6.4 The parties shall impose the same obligations on their affiliates and their affiliates’ employees, who obtain knowledge of Confidential Information, unless those employees are already bound to the same degree by their contracts of employment to maintain confidentiality.
6.5 The party providing Confidential Information shall remain the vested holder of such information. Nothing contained in this Agreement shall be construed as granting or conferring any patent rights or licenses, either expressly or by implication, unless otherwise provided in this Agreement.
6.6 Neither party may make any initial public statement regarding the relationship contemplated by this Agreement without the other party’s prior written approval.
7.1 This Agreement is subject to the laws of Germany, excluding the UN Convention on Contracts for the International Sale of Goods (CISG).
7.2 If the Partner does not have a general place of jurisdiction in Germany or in another EU member state, or if the Partner is a trader [Kaufmann] or if the Partner has moved its permanent residence abroad after this Agreement has come into effect, or if the place of residence of the Partner or its usual place of abode is not known at the time the action is brought, the exclusive place of jurisdiction for all disputes arising from this Agreement shall be Stylight’s registered office.
7.3 The exclusive place of jurisdiction for all disputes arising out of or in connection with the Agreement shall be Munich, Germany.
7.4 Subject to Section 1.4 to 1.7, any amendments or additions to the Agreement must be made in writing or in text form (e.g., email) to be effective. This shall also apply to any waiver of this form requirement.
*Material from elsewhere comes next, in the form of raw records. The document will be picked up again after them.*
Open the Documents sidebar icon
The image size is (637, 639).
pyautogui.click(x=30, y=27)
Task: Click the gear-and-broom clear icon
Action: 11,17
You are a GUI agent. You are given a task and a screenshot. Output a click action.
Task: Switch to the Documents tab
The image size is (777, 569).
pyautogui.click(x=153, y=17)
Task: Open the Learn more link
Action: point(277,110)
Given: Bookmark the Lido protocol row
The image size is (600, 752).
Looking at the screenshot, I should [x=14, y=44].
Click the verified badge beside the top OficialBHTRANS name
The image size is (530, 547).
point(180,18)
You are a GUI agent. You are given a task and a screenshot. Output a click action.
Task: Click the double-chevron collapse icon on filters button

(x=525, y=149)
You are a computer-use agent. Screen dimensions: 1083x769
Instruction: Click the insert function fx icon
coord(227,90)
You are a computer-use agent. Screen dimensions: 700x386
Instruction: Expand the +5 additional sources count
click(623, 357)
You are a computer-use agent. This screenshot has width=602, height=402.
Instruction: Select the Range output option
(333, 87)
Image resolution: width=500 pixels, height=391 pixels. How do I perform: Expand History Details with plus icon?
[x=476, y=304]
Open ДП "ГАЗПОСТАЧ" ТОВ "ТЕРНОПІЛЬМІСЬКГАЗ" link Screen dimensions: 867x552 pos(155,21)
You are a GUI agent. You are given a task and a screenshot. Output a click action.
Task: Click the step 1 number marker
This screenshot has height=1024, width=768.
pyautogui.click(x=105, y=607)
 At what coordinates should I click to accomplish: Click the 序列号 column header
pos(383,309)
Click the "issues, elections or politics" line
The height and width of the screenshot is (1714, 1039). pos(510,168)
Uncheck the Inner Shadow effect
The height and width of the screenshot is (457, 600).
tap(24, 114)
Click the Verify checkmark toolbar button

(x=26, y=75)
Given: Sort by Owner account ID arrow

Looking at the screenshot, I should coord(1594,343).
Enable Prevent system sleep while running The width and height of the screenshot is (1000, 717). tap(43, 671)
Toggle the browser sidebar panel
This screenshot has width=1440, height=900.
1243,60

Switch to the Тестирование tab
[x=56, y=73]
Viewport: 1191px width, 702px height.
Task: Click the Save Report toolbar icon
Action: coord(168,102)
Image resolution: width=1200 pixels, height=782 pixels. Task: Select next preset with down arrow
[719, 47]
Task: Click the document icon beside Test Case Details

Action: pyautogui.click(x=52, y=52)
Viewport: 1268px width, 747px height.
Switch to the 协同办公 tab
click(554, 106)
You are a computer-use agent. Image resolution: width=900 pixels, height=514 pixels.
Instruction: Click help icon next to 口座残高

7.5 Should any provision of this Agreement be or become invalid or unenforceable in whole or in part, the remaining provisions of this Agreement shall remain unaffected. The parties will agree on a provision to replace the invalid or unenforceable provision that from a legal and factual point of view comes as close as possible to the economic purpose of the invalid or unenforceable provision. The above shall apply accordingly in case of any gaps in this Agreement.